(Stored data)
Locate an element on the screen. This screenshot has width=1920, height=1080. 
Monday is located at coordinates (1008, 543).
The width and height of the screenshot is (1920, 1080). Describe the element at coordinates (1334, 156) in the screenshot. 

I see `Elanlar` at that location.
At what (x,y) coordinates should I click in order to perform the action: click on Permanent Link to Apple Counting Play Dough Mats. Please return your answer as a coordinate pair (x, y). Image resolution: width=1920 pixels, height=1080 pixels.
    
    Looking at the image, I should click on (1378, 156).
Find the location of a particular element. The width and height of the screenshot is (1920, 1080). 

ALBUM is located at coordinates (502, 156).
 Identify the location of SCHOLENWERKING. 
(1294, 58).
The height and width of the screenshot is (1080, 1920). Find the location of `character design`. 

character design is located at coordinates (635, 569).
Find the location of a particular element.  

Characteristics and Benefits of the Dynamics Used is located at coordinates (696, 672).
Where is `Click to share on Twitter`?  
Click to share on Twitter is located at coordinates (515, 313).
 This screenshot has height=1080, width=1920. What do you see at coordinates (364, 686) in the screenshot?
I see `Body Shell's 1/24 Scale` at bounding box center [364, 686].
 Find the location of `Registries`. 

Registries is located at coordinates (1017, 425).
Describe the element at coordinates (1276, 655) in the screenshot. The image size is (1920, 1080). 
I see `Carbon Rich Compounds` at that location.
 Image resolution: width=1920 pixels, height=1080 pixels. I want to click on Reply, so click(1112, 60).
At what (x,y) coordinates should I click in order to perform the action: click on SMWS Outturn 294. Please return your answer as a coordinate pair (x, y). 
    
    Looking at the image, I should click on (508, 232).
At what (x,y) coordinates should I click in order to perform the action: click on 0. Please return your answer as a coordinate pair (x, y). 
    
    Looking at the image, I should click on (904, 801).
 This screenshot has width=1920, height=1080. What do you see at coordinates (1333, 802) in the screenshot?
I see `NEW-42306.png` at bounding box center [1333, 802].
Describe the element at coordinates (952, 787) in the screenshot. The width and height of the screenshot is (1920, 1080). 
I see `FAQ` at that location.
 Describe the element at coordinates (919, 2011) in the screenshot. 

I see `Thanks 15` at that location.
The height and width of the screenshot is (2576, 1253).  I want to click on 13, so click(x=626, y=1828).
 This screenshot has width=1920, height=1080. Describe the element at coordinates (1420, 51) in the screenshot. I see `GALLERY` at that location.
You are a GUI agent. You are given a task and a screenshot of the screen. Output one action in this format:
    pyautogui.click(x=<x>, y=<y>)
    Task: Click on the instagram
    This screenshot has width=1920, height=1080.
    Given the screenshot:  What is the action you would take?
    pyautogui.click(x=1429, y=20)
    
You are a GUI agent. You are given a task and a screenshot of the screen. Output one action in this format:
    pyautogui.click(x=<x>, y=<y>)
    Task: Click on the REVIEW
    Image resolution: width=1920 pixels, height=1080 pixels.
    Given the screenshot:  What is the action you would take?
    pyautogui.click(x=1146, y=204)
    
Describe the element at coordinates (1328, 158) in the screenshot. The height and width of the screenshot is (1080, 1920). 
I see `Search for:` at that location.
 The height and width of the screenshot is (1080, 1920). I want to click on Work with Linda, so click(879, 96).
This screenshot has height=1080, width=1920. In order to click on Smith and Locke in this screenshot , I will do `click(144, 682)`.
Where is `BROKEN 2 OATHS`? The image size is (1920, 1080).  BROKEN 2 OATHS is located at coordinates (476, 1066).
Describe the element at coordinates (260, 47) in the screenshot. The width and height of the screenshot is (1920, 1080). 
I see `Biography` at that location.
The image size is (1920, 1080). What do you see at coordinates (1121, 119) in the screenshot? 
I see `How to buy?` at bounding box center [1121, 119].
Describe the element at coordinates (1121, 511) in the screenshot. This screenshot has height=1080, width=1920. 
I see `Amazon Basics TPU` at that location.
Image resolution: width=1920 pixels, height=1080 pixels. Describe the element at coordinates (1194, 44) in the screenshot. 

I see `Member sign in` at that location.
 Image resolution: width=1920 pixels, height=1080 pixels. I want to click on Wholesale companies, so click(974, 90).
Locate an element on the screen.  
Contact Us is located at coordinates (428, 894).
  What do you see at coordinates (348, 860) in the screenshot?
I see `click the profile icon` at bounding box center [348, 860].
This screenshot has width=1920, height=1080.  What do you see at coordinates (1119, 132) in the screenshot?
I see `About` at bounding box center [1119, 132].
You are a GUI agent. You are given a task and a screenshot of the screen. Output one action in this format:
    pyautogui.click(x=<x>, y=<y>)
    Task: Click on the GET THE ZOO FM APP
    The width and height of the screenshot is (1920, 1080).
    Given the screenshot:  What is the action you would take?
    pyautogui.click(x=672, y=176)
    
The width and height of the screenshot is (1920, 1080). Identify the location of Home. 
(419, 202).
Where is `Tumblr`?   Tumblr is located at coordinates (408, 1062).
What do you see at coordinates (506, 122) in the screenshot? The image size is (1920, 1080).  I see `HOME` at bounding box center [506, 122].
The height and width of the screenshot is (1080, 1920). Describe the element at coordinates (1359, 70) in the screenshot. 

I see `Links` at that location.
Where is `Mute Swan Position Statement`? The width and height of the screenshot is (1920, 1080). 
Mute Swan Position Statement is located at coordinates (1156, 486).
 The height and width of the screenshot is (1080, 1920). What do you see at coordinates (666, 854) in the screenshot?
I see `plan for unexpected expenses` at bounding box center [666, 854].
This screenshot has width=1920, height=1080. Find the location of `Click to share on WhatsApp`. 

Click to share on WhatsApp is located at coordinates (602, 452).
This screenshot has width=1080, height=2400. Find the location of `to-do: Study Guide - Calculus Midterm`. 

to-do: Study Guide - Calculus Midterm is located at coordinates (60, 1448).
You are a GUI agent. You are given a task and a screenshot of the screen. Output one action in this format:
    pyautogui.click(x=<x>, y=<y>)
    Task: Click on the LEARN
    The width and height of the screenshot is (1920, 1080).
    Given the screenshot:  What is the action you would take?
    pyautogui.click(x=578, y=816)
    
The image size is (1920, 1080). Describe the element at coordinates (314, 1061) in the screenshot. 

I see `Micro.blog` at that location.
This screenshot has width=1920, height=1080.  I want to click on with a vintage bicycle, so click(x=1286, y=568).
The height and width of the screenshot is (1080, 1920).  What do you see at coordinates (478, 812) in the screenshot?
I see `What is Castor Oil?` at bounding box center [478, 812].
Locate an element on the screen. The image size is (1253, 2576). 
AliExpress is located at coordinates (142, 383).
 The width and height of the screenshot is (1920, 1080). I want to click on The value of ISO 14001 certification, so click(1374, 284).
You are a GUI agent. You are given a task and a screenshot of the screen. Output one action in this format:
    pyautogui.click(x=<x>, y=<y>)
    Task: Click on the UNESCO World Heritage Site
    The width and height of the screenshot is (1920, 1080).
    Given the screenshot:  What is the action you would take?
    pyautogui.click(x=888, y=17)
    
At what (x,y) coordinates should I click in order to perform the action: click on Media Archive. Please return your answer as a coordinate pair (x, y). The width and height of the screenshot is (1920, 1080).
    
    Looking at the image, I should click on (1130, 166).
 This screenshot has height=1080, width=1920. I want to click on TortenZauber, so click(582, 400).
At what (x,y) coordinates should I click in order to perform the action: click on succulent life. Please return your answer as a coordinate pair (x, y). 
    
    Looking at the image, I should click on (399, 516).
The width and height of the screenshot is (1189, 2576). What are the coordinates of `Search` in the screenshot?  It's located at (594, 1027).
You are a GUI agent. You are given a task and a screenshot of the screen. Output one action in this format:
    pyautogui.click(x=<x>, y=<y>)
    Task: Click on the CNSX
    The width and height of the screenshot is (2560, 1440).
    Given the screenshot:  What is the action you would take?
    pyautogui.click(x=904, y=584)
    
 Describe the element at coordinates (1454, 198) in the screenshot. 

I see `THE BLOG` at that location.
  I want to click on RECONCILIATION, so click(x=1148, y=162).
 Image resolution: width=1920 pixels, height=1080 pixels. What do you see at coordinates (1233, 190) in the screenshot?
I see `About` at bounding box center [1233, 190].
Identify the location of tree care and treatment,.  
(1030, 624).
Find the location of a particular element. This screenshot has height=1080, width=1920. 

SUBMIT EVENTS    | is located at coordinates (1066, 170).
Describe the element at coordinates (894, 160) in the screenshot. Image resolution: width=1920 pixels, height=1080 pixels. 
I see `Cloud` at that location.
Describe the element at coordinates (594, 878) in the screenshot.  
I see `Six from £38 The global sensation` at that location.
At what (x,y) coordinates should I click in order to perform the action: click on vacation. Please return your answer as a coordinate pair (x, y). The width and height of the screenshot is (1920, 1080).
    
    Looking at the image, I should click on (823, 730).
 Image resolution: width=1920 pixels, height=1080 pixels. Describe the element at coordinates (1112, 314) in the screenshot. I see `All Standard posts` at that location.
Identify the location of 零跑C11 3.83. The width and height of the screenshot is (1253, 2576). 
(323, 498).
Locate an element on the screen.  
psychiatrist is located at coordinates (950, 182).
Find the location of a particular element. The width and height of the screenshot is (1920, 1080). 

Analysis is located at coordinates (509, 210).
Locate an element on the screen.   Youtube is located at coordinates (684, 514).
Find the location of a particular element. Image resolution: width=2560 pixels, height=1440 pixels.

◆ **Your instructions**
Format the material from its start through the line that contains "Monday is located at coordinates (1008, 543)." as a two-column CSV with the headers text and answer, giving each text together with its answer as one row. Put each value in a quoted field and replace any line breaks with spaces.

◆ **Answer below**
text,answer
"Locate an element on the screen. This screenshot has width=1920, height=1080.","Monday is located at coordinates (1008, 543)."